When you think about it, we’re already living in a virtual world much of the time; albeit a flat one. Through our computers, tablets and cell phones, we “go to” web sites, “hang out” or have “face time” with others, and some of us spend hours every day engaging in virtualized discussions with friends we’ve never met in real life. VR is just a way of making that a richer experience – much the same way graphics, then video and interactivity made the web a richer experience than the text-based venue it was in the beginning.

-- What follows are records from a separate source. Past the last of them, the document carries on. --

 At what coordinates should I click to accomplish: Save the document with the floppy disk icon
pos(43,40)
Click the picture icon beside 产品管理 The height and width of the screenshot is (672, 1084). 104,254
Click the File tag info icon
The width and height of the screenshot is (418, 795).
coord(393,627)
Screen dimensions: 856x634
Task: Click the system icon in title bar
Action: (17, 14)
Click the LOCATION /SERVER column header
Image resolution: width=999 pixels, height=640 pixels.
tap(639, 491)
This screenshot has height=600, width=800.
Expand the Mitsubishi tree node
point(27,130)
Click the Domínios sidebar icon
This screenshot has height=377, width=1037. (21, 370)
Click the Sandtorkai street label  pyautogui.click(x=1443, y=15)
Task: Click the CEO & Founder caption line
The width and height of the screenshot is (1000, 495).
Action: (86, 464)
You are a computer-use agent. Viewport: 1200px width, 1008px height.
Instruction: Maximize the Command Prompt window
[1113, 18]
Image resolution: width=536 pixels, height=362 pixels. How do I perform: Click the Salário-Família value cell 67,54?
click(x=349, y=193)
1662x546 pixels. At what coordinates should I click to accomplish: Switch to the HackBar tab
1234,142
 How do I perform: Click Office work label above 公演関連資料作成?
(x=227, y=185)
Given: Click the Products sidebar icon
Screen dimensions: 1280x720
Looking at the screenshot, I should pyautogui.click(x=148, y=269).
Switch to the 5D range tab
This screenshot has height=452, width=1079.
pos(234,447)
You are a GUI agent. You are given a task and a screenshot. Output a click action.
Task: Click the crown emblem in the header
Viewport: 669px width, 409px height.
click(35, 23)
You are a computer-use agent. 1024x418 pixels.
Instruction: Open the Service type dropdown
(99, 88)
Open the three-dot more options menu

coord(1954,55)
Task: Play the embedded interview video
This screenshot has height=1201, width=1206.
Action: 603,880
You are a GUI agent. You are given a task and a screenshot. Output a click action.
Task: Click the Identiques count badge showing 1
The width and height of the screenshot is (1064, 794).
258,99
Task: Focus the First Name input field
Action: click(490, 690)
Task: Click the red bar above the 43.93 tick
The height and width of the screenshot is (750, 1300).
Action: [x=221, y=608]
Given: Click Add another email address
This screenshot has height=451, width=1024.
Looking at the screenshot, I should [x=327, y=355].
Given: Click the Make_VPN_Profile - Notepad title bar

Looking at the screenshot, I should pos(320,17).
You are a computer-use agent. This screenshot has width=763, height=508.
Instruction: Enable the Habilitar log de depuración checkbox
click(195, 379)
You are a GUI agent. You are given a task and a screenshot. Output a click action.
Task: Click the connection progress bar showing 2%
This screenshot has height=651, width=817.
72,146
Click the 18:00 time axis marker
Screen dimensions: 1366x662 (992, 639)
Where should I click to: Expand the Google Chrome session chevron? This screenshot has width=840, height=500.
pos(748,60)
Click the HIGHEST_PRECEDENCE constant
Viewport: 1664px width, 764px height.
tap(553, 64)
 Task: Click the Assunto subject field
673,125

Mobile computing gave us the means to take those virtual worlds with us wherever we go. Wearable computing, especially technology such as Google Glass that overlays information from the virtual world directly on top of the real world, takes us deeper.  It’s inevitable that the kind of “augmented reality” offered by Glass will eventually converge with full-blown VR. This may be what Facebook has in mind, incorporating social networking into our everyday lives to an even greater degree.

At the same time, businesses that once shunned social networking are now embracing it as a marketing tool. A more “real” social networking experience will allow those companies to push their products in new and different ways. Customers will be able to test-drive new cars without leaving their homes. Travel agents can give clients realistic sneak previews of vacation sites to entice them into booking. Restaurants won’t have to rely on just words and pictures to convey the romantic, hip or homey atmospheres of their establishments.

There’s little doubt that VR is the future of computer interfaces. Microsoft has headed in that direction with Kinect. Sony, with their Project Morpheus, is developing a VR headset to compete with Oculus. While all of these are gaming-centric at the moment, they may very well be setting the stage for a brave new virtual world where we’ll one day work, play and live much of our lives. We do, indeed, live in interesting times.